Johnson took exception to this.

She explained to the cashier that, even after having had a cancer diagnosis for a year, Johnson still had a lot for which to be grateful.

“I may still be in this fight, but as I said, I have a LOT to be thankful for this year,” she said in the book.

Johnson had an extended network of support while going through cancer treatments, too.

The group, nicknamed The Tribe, helped Johnson along the way. The group was also involved in philanthropic causes, raising over $20,000 for Relay for Life in Harford County, Maryland, Davis said.

In the book, Johnson takes time to thank the members of her support group.

“Tonight I am thankful for my amazing Tribe that surrounds me every day with love,” she said in the book. “This includes my family, my friends, my church, and my incredible teams at Johns Hopkins and Sloan Kettering and the countless people who have lifted me up in prayer over these last two years. My life is truly blessed by each of you.”

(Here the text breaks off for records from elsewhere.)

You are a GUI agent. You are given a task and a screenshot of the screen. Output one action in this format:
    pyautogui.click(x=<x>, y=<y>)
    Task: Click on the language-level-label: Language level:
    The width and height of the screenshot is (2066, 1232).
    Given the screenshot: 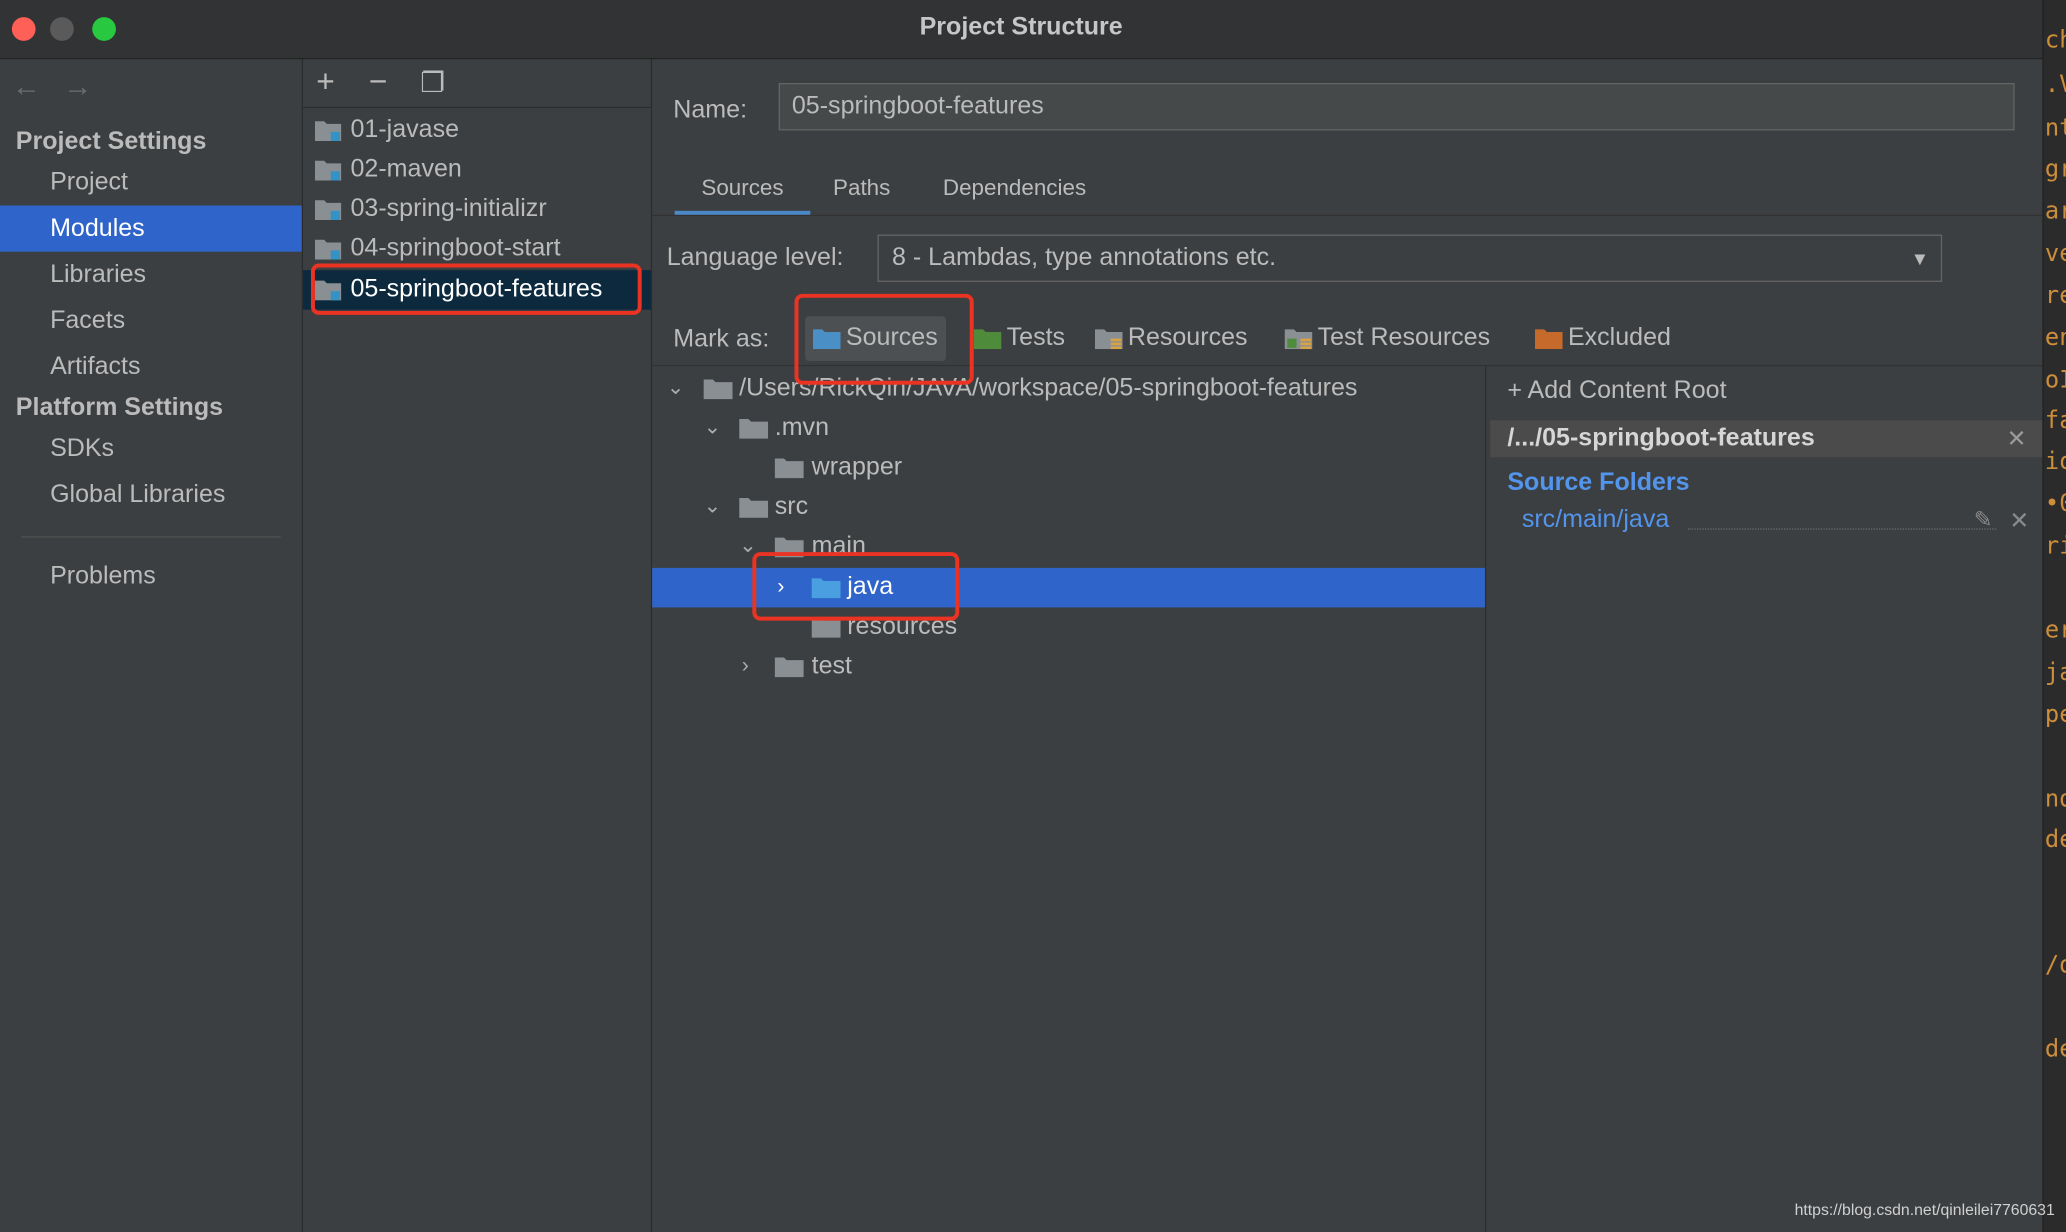 What is the action you would take?
    pyautogui.click(x=755, y=258)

A close support group is very important for anyone dealing with cancer, said Sean Hebbel, LCSW, program director for The Cancer Support Community for Delaware.

A support group can often consist of friends, family or people from a church community, Hebbel sad.

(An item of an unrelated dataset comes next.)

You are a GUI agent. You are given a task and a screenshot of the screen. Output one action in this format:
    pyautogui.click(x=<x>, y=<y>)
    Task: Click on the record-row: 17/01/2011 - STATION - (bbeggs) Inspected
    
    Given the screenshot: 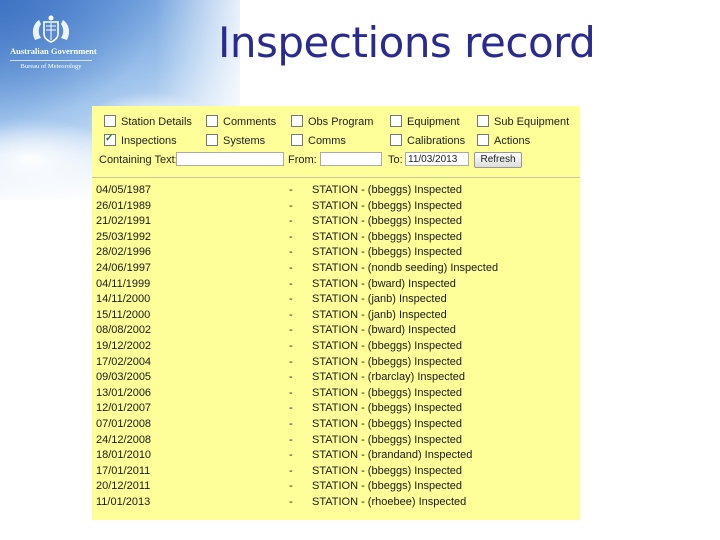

“I would say it is crucially important to deal with the isolation by getting a support network,” Hebbel said, “no matter how you frame that around you.”

Members of Johnson’s support group still check in on her daughters to make sure they are doing OK, Davis said.

The book though, Davis said, is not necessarily a sad book.

“The ending, of course, is sad, but it is also inspirational,” Davis said. “Parts of it are funny, they’ll make you laugh out loud, parts of it. Parts of it will make you cry. But, overall it will inspire you about the courage of being a mother in her fight for her life.”

Davis said his daughter was able to inspire others while going through her cancer treatments.

She gave a speech at Johns Hopkins to the oncologists before they started their rounds. That speech, Davis said, was a standing-room only speech, and after she was finished, Johnson got a standing ovation.

“Life is to be enjoyed NOW,” Johnson said during her speech that was reprinted in the book. “Tomorrow will wait. Each day is a celebration. Each day is a chance to get a running jump before hitting the slip-and-slide, a chance to jump in the leaves, a chance to roll down a hill, a chance to dance in the rain, a chance to take in all the small things. ... We should not wait until some future date or event to live. Living happens now. Hope happens NOW.”